Andrew Sung Taek Ingersoll is an artist working primarily in sculpture, mechatronics, and sonic installation. His work often engages found objects as points of reconciliation, meditating on their formal and material qualities as well as their potential to perform alternative functionalities. This engagement with the past probes our psychic and social relationships toward objects, our surroundings, and the physical world, animating what is often lost or unseen.
Anne Libby has had recent solo and two person exhibitions at Night Gallery, Los Angeles; Magenta Plains, New York; Del Vaz projects, Los Angeles; Soft Opening, London; Ribordy Thetaz, Geneva; The Downer, Berlin; Zak's Project Space, New York; Violet's Cafe, Brooklyn; and Metropolitan Structures, Baltimore. Her work has been included in group exhibitions at Uncle Brother, New York; R & Company, New York; Et Al projects, San Francisco; Meredith Rosen Gallery, New York; Soft Opening, London; Josh Lilley Gallery, London; Nina Johnson Gallery, Miami among others. She has been featured in Artforum, Artsy, Mousse Magazine, and Emulsion Magazine, among others. She lives and works in Los Angeles.

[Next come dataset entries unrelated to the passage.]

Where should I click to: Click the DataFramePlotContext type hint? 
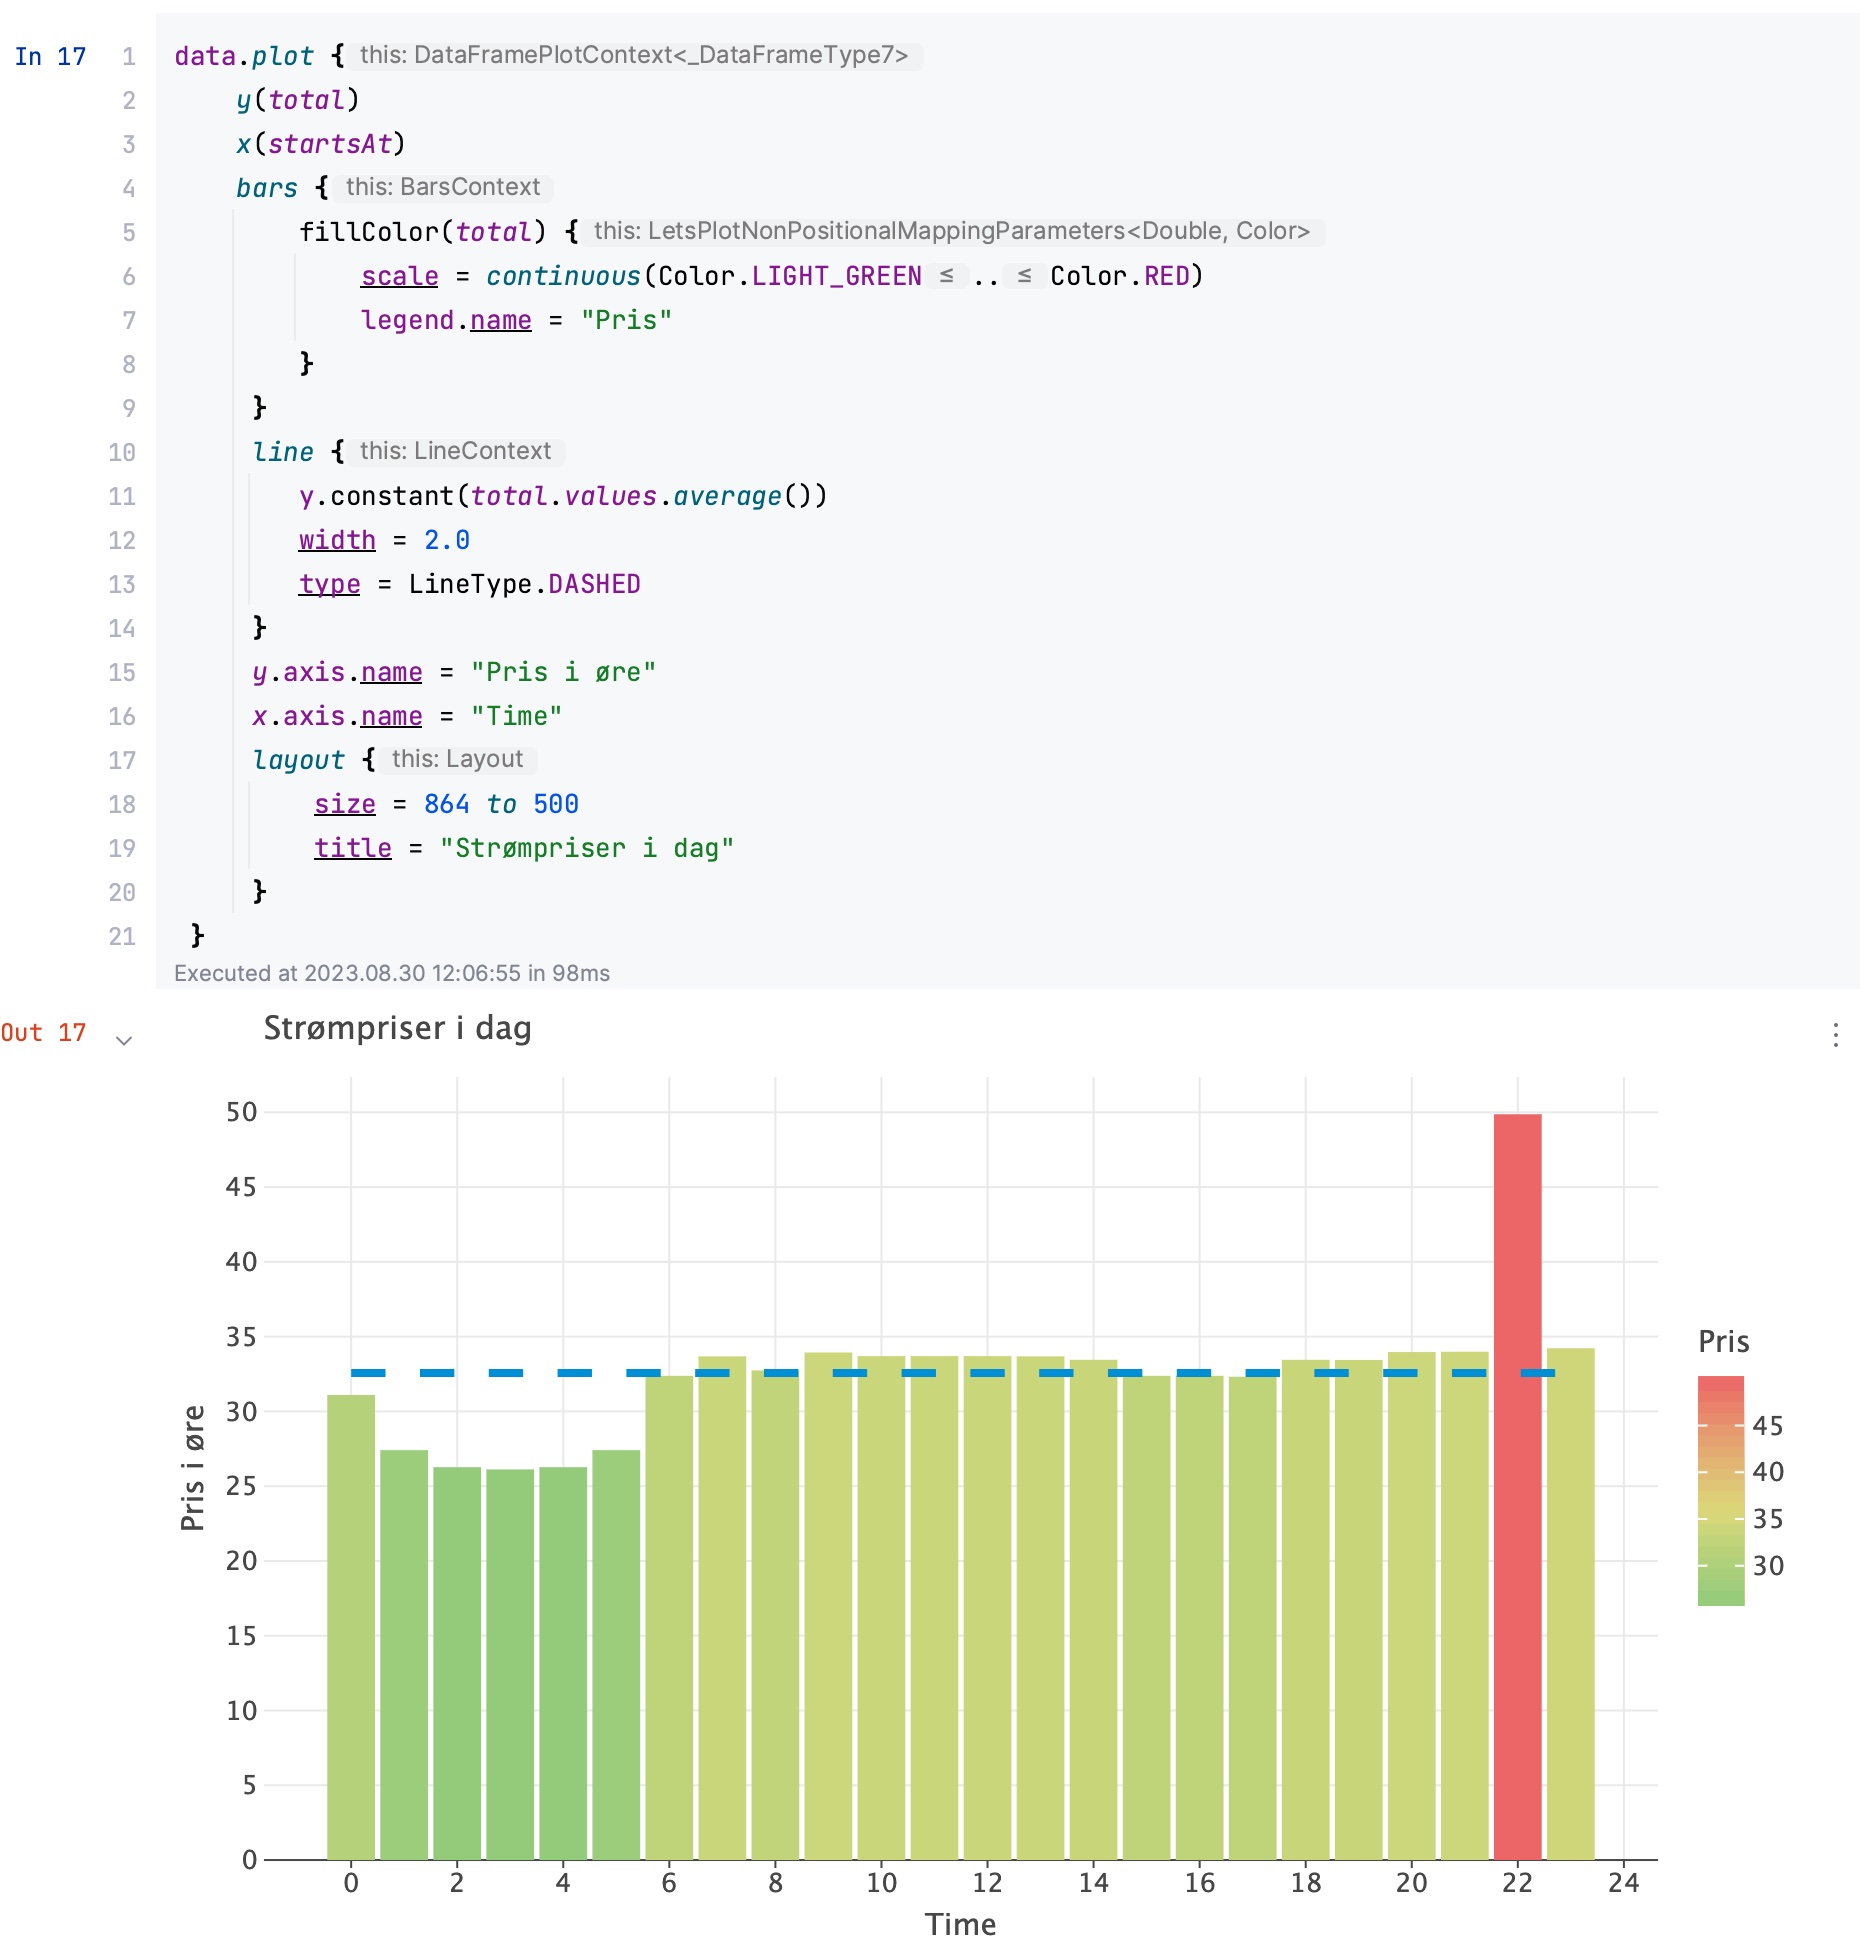[633, 55]
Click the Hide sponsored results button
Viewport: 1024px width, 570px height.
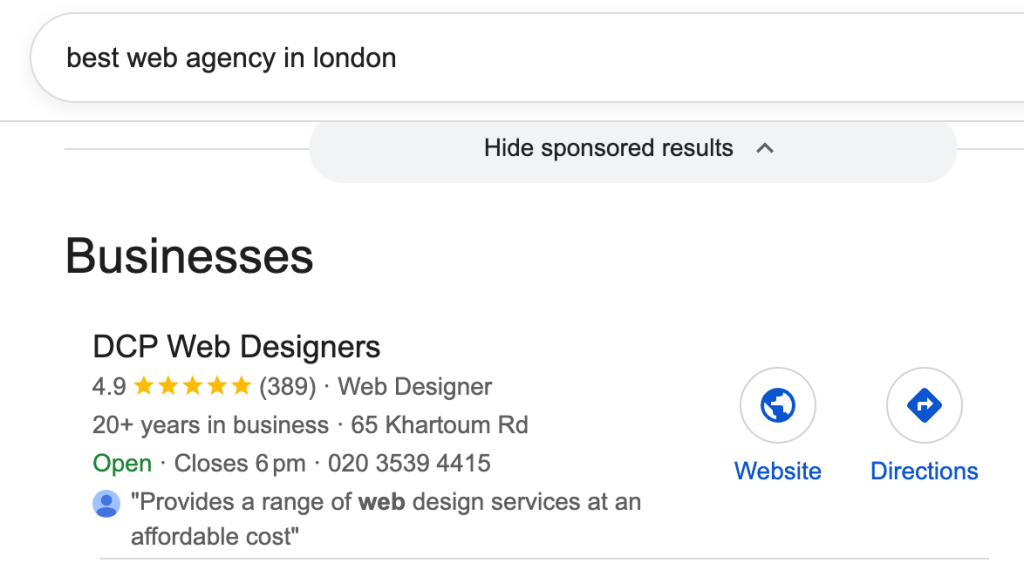[x=608, y=149]
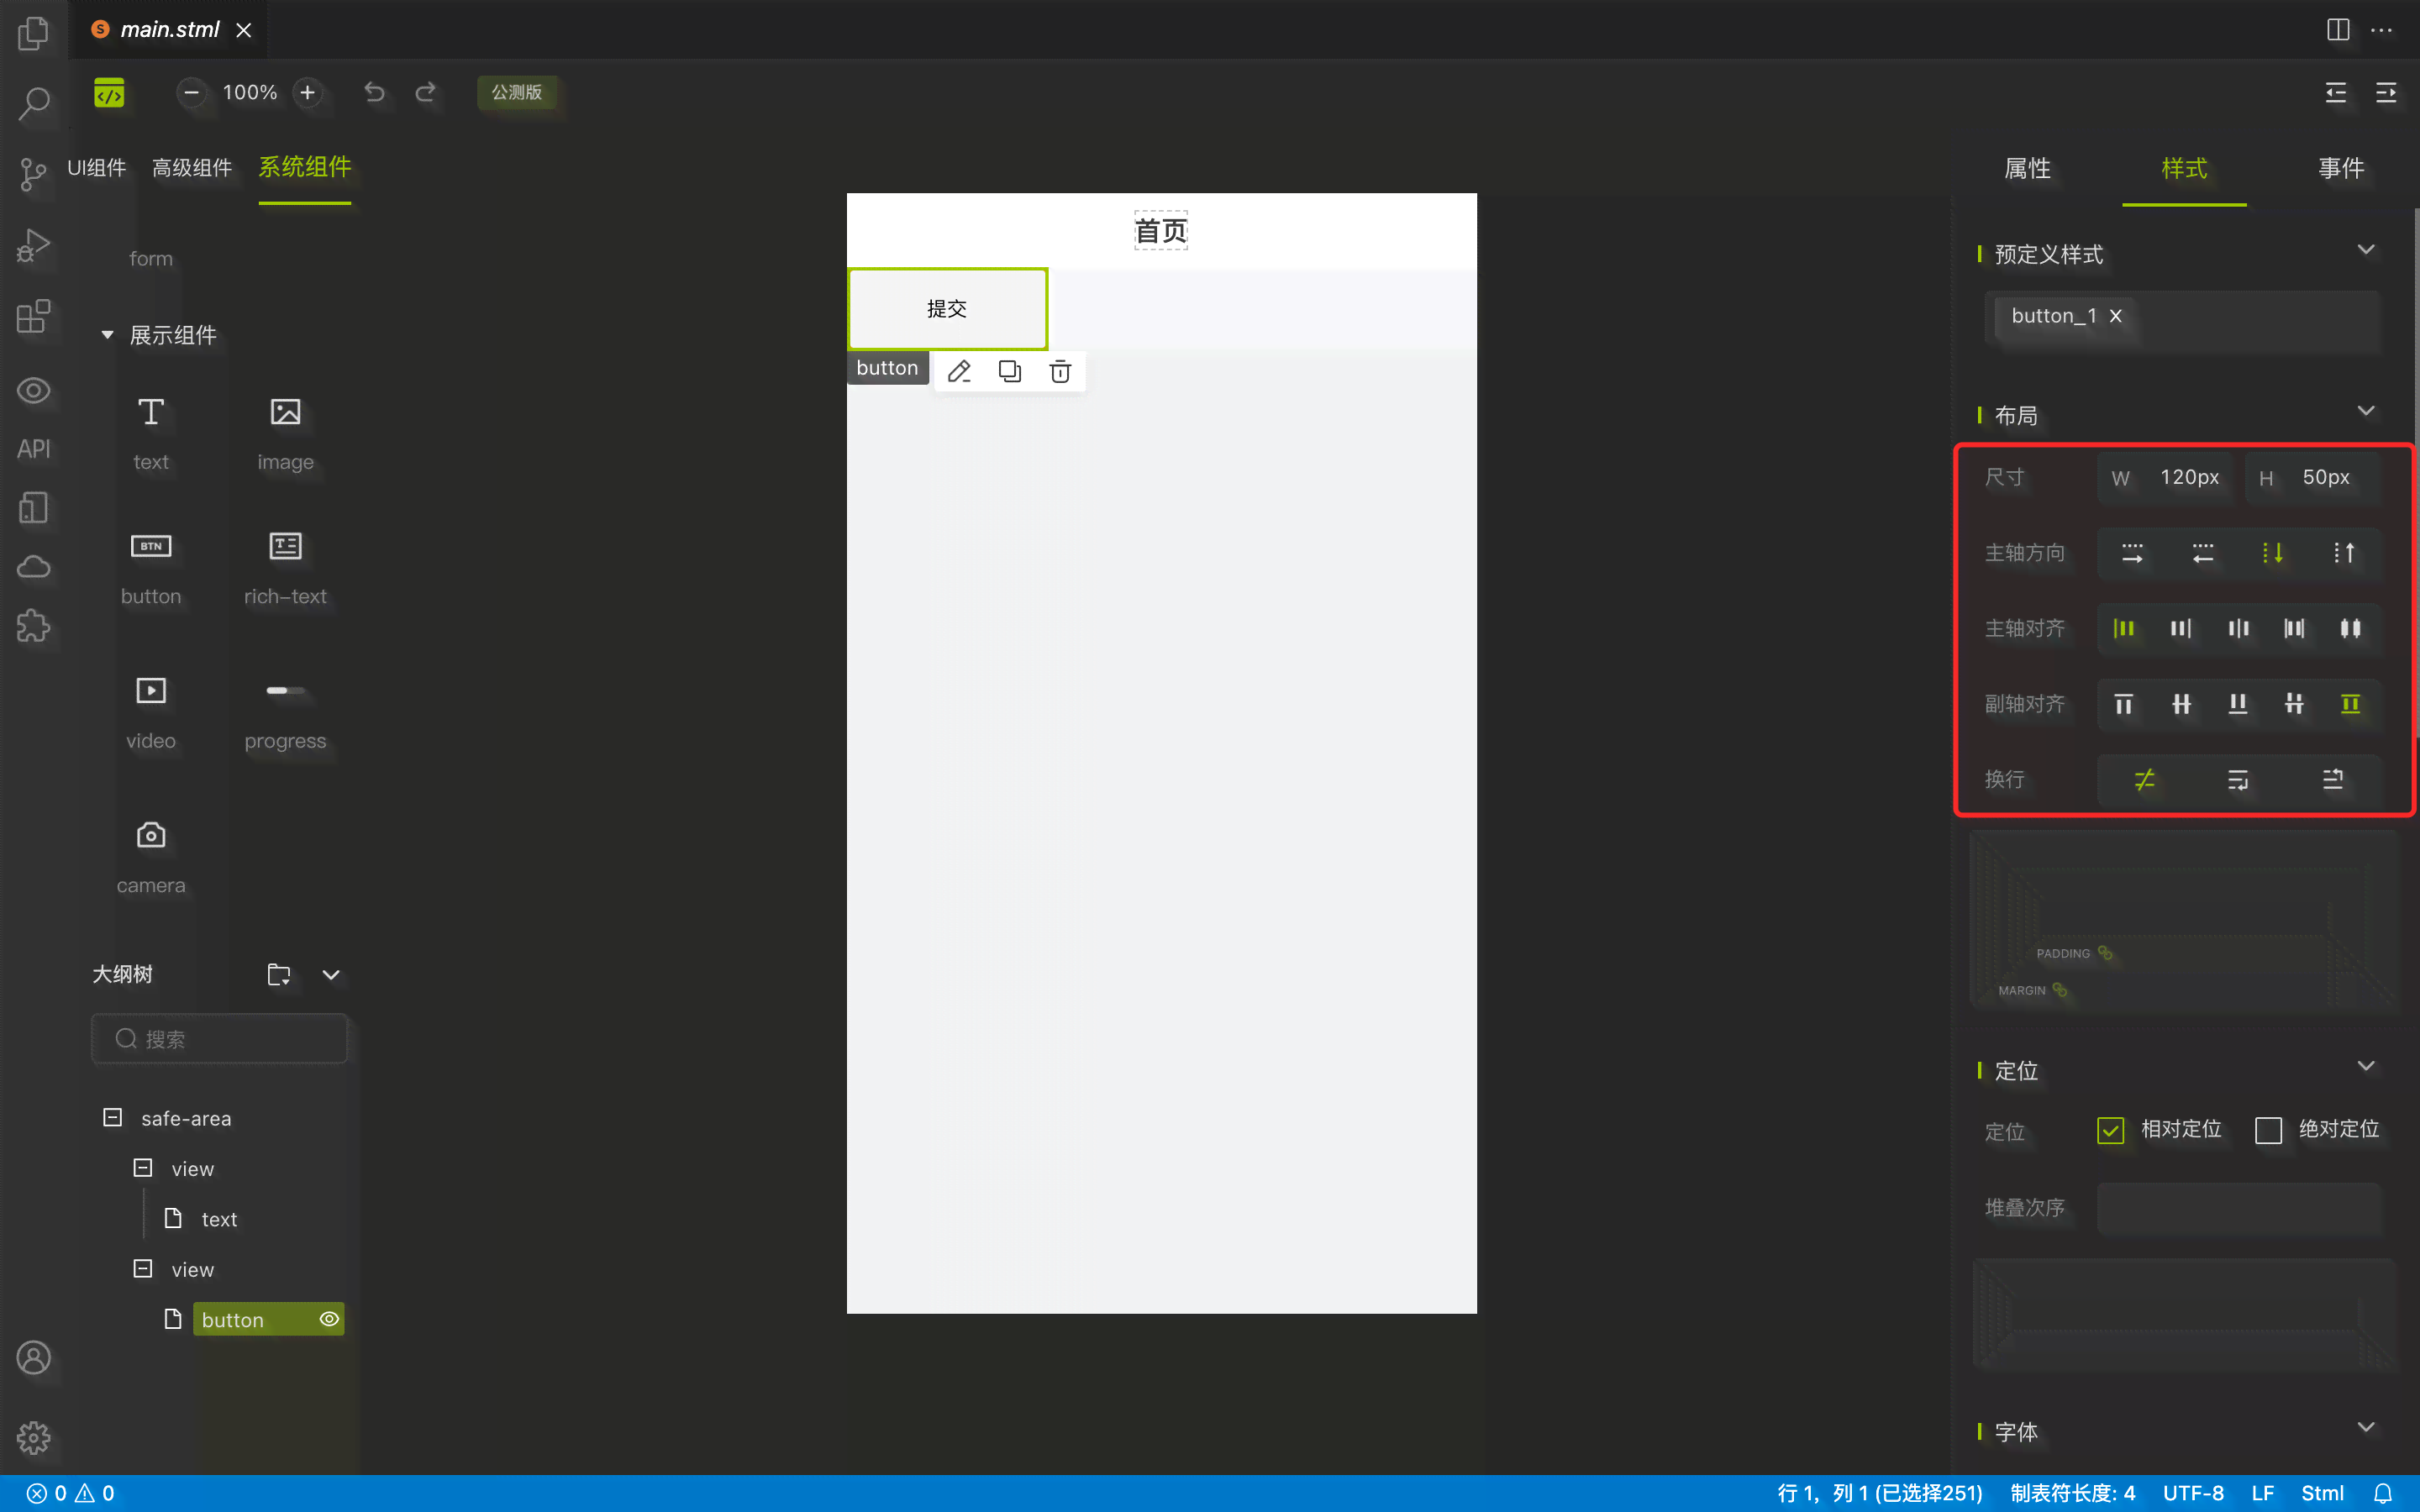Viewport: 2420px width, 1512px height.
Task: Click the 公测版 button in toolbar
Action: coord(519,91)
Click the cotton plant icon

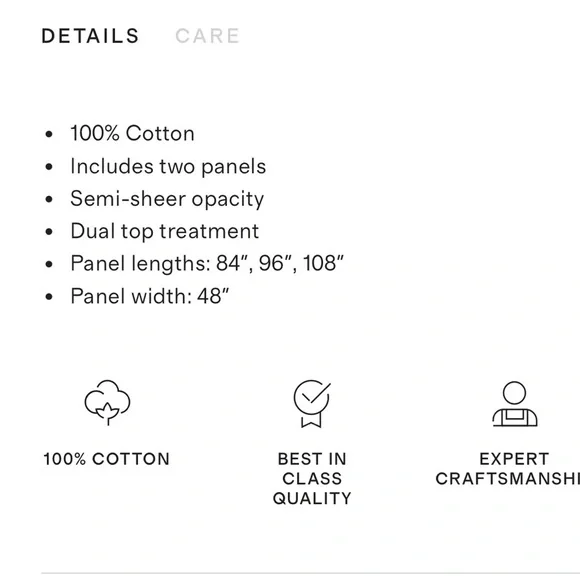(107, 402)
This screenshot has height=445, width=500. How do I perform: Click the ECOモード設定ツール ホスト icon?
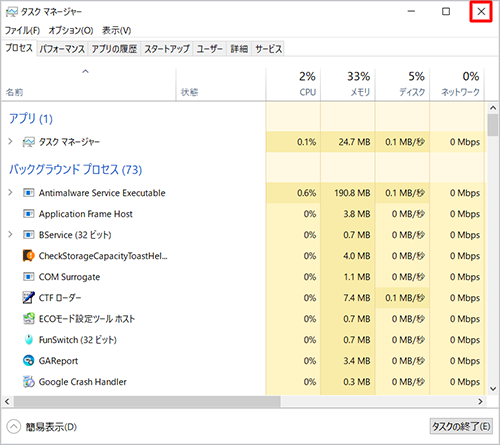click(29, 319)
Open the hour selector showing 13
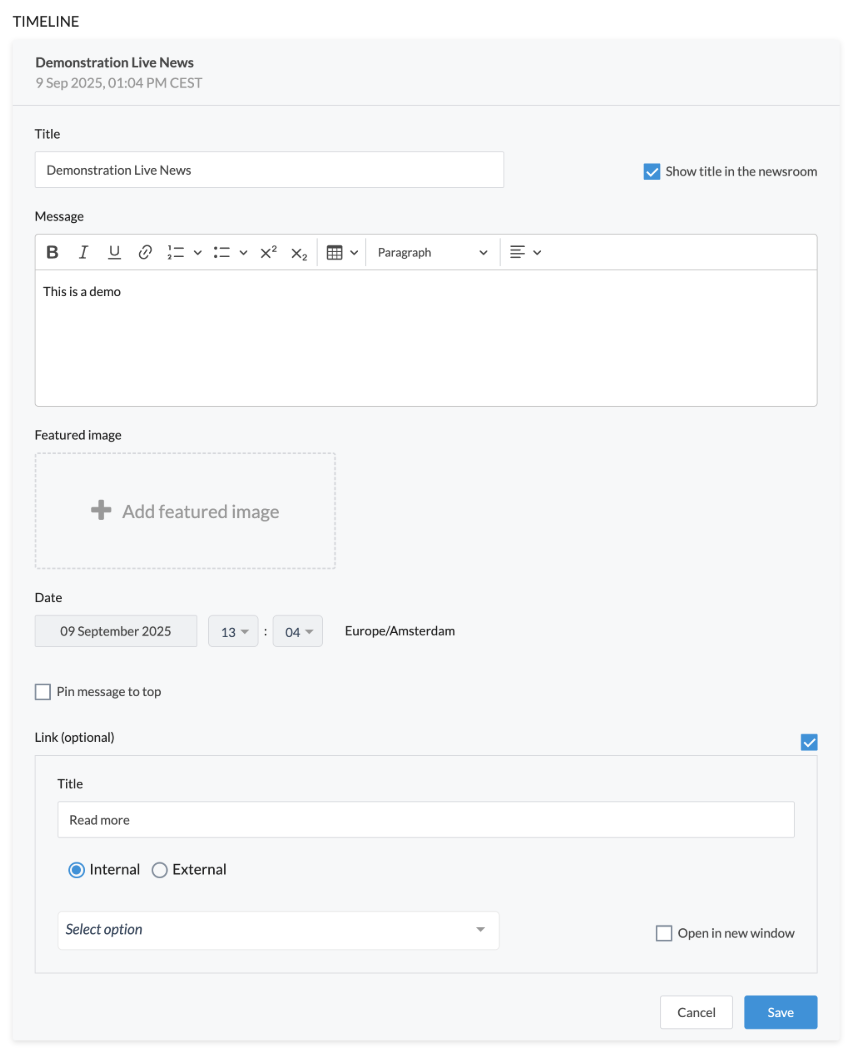The image size is (860, 1056). point(234,632)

Quintessa Matranga lives and works in San Francisco, CA. Recent solo exhibitions include What Pipeline, Detroit, Sandy Brown, Berlin, and Queer Thoughts, New York. Selected group exhibitions include Karma International, Los Angeles, Pilar Corrias, London, Carlos Ishikawa, London, and Bureau, New York.
Ron Nagle was born in San Francisco, where he currently lives and works. His first one-person exhibition took place in 1968, and since then he has had exhibitions at numerous museums, including the Saint Louis Art Museum, the Carnegie Museum of Art in Pittsburgh, the San Diego Museum of Art, the Museum Boijmans Van Beuningen in Rotterdam, the Secession in Vienna, the Fridericianum in Kassel, and the Berkeley Art Museum. In 2013 his work was included in the exhibition “The Encyclopedic Palace” at the 55th Venice Biennale. Nagle is also a musician, and a deluxe edition of his acclaimed 1970 album Bad Rice was released on Omnivore Recordings in 2015.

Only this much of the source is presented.